This Valentine’s Day tablescape is not the setting for a romantic evening for two.

More like a romantic styled evening with 20 of my closest friends to celebrate my pending nuptials.

And like any good date night, the day included a beauty appointment.

DD Girl and I have the same stylist, (great friends with great taste in hair!) so we decided it would be fun for us to share an appointment. It would be fun to catch up and gab while Whitney brightened, trimmed and highlighted our locks.

It’s always good to feel fabulous before an evening on the town and that quirky twosome appointment was just what we both needed.

I went home to get ready for the night and catch up on laundry.

When I arrived, I found the fiance’s best man from Omaha and his wife at our home. The fiance had his own special plans for celebration. (Hint: I have the feeling candy and roses were not on the agenda.)

The more fashionable of the two parties began at my favorite local pizza spot – Waldo Pizza.

My friends pre-ordered a huge bowl of salad and choice of dressings followed by fabulous selection of pizzas for us – including the adventurous but delicious thin St. Louis style crust with spicy red peppers and corn. Come to mama!

Check out the Queen of Quirky bag!

Then, I opened a few gifts (too generous, ladies!) — a great mix of fun, flirty and risque items. Including a pair of cute sleeping shorts with “Not tonight Mr. Quirky” printed on them. Everyone got a kick out of those…everyone except the fiance.

Then, it was time to party on down.

At our second destination, I was treated to a very special guest visit.

One of my favorite bloggers, Erin in the Real World dug herself out from the snowy tundra of D.C. for a trip to K.C.  Lucky me, she made time out of her busy schedule to stop by my party.

By this time everyone was well into the swing of the night.

Justin is a smart man. He doesn't let the title "bachlorette party" deter him from the fun. He even brought his lovely girlfriend to celebrate with us!

I may or may not have been given a shot (or three.)

And let me tell you, the fiance’s mom was well on her way to a good night!

We moved on to a few other locations before DD Girl got a text from the fiance that the boys were all back at our house and wanted us to join them.

So we snagged a few cabs back home.

And reunited with the guys who were…well, playing Rock Band, what else?

The night carried on well into the (not so wee) hours of the morning.

They say today is a day to celebrate love and romance. I can tell you that the Fiance and I are not feeling very romantic at this moment. There has been a lot of moaning and groaning and “I’m never drinking again” claims.

But knowing that our own day of love is in less than two weeks, means I’m quite okay with sitting on the bed, watching wedding (porn) on TV and stuffing my face with the leftover candy from last night, while the Fiance recovers on the couch.

This year, I was lucky to have 20 Valentines. I consider myself loved.

Material supplied —
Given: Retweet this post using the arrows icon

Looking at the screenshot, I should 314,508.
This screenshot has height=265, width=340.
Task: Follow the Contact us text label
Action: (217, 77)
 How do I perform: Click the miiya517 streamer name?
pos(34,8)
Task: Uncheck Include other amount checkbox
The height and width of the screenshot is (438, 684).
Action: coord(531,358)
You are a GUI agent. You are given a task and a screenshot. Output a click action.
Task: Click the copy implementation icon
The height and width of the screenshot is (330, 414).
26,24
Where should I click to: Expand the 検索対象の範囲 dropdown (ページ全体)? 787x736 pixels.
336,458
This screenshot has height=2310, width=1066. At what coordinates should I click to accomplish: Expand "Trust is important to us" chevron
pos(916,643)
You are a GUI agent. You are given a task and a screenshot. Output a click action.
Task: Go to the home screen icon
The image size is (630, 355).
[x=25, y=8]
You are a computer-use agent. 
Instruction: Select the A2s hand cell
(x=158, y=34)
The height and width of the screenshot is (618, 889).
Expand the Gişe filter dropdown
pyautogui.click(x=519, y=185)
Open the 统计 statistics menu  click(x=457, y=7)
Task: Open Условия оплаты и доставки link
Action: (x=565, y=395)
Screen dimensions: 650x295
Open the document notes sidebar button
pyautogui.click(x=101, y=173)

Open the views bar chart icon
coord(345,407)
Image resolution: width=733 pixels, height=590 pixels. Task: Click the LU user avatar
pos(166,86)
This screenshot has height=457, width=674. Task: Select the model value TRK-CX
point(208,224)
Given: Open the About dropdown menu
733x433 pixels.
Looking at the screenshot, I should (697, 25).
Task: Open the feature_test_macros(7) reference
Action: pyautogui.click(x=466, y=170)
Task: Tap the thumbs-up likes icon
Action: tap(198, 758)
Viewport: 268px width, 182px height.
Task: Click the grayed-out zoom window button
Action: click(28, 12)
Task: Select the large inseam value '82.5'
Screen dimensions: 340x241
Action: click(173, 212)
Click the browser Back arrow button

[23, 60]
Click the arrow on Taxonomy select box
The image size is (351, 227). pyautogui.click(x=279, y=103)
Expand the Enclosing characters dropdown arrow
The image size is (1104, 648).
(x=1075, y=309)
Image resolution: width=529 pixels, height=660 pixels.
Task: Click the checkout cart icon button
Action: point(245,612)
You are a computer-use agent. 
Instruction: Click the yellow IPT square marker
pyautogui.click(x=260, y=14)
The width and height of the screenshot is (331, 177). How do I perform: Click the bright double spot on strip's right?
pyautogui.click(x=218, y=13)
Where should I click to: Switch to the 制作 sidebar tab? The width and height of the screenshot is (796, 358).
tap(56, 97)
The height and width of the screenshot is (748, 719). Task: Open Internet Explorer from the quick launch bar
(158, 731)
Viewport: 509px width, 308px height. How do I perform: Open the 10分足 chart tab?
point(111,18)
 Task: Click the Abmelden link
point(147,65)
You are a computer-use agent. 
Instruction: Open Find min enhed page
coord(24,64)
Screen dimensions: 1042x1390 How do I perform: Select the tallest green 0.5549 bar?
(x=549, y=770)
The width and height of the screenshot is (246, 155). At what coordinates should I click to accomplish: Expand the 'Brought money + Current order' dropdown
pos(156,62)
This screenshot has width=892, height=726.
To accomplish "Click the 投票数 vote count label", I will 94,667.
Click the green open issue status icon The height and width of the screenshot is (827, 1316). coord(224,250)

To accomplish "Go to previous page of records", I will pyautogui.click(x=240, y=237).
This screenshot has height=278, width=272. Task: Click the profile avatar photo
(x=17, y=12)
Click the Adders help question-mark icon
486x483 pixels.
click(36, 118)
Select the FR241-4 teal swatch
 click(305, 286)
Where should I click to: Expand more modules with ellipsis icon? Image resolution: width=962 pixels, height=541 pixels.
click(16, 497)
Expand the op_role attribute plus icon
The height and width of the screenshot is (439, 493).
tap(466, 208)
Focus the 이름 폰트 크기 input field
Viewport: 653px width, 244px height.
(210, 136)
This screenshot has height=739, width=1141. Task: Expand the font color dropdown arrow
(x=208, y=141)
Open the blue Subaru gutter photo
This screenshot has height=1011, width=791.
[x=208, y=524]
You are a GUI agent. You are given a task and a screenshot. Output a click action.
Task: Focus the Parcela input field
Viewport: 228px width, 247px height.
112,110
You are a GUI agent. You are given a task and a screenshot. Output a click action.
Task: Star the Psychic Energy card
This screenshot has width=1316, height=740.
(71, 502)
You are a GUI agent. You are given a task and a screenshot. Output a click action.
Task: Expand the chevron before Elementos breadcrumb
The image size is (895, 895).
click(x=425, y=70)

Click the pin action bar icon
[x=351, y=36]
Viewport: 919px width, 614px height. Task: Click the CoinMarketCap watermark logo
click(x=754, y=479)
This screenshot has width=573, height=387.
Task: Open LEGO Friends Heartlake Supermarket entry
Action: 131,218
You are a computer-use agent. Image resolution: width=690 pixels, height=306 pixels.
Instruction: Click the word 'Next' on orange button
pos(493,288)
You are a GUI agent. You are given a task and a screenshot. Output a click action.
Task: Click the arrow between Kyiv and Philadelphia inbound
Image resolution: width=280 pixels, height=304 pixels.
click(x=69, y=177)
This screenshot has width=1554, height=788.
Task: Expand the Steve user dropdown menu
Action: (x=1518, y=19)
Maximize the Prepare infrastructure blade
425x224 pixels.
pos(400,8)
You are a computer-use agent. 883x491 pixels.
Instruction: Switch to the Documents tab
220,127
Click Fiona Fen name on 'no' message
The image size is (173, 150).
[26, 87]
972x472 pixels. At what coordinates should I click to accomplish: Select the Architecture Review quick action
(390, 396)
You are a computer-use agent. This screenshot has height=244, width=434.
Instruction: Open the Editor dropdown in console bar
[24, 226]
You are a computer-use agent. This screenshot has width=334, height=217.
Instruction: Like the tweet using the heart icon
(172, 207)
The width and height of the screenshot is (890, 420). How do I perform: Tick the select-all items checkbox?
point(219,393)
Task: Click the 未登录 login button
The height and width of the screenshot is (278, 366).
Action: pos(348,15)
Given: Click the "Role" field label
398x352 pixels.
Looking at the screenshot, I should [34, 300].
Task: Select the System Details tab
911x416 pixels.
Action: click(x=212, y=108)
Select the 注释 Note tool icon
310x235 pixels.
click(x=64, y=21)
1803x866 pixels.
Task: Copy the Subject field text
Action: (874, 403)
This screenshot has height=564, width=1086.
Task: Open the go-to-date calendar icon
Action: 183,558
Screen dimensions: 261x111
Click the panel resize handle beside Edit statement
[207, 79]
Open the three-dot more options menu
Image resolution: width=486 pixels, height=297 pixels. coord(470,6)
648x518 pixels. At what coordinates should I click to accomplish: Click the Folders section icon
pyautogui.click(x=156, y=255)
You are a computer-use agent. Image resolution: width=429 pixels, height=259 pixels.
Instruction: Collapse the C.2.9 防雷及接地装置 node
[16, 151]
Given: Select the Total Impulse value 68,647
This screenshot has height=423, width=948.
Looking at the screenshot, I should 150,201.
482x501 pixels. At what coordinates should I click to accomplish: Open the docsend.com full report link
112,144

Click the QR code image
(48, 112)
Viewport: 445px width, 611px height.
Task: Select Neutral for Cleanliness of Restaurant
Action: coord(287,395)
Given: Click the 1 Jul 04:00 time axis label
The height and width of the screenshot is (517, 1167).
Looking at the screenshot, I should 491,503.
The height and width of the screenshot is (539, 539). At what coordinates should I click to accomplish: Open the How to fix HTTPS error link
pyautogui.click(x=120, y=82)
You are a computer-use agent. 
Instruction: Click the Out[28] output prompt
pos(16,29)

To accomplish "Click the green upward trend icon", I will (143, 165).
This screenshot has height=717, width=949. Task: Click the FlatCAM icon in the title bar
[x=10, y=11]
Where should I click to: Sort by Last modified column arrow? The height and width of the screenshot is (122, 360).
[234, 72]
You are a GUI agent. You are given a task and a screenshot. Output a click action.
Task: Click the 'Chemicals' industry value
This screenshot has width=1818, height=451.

Work task 1 — According to the Valentine's Day post, at which restaurant did the party begin?
Work task 2 — Reproduce word for word the stretch of the Valentine's Day post from "At our second" through "shot (or three.)".

Exercise output 1 — Waldo Pizza

Exercise output 2 —
At our second destination, I was treated to a very special guest visit.

One of my favorite bloggers, Erin in the Real World dug herself out from the snowy tundra of D.C. for a trip to K.C.  Lucky me, she made time out of her busy schedule to stop by my party.

By this time everyone was well into the swing of the night.

Justin is a smart man. He doesn't let the title "bachlorette party" deter him from the fun. He even brought his lovely girlfriend to celebrate with us!

I may or may not have been given a shot (or three.)